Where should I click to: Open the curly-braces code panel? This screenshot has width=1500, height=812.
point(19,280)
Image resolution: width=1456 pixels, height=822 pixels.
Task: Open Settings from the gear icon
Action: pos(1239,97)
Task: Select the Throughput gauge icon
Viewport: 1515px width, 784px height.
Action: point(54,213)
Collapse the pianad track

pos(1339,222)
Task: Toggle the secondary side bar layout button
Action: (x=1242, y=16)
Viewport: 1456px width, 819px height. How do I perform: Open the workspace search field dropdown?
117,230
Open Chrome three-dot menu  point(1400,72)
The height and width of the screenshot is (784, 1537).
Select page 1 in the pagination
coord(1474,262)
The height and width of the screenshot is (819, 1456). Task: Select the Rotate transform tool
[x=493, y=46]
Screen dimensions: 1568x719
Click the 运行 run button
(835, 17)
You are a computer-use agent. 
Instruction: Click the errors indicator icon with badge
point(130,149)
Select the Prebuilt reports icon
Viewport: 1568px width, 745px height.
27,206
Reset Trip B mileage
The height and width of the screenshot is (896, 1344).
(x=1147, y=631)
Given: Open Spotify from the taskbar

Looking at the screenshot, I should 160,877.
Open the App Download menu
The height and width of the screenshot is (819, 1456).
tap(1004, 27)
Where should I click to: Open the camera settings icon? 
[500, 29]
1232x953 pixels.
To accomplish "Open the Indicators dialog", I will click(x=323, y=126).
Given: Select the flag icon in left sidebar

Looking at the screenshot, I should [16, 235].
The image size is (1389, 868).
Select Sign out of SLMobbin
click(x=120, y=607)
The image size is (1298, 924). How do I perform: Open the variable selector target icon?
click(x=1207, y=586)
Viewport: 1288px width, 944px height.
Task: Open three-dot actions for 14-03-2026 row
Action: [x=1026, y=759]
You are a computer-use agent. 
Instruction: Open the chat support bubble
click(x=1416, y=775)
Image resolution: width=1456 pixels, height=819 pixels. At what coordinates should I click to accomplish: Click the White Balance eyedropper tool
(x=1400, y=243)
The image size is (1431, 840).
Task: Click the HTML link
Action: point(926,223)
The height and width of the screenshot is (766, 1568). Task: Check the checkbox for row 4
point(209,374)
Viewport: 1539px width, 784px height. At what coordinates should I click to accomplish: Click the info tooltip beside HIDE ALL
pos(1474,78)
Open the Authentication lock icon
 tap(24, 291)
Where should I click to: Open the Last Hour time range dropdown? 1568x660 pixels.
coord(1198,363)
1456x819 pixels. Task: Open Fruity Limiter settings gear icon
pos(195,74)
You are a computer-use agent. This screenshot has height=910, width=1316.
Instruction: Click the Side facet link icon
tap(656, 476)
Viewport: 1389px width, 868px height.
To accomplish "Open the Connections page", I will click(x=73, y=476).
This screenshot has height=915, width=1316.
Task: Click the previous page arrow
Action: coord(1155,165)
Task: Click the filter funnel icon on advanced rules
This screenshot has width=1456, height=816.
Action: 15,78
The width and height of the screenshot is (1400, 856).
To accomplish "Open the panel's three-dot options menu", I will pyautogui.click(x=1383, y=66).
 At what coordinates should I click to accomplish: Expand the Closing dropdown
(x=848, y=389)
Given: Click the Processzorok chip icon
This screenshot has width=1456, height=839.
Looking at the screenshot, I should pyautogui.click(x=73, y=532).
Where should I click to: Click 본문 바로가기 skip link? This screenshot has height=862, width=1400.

WORK INSTRUCTIONS> Within the records above, count the lines that include the string "menu"; state the number and nothing else.

EXERCISE OUTPUT> 3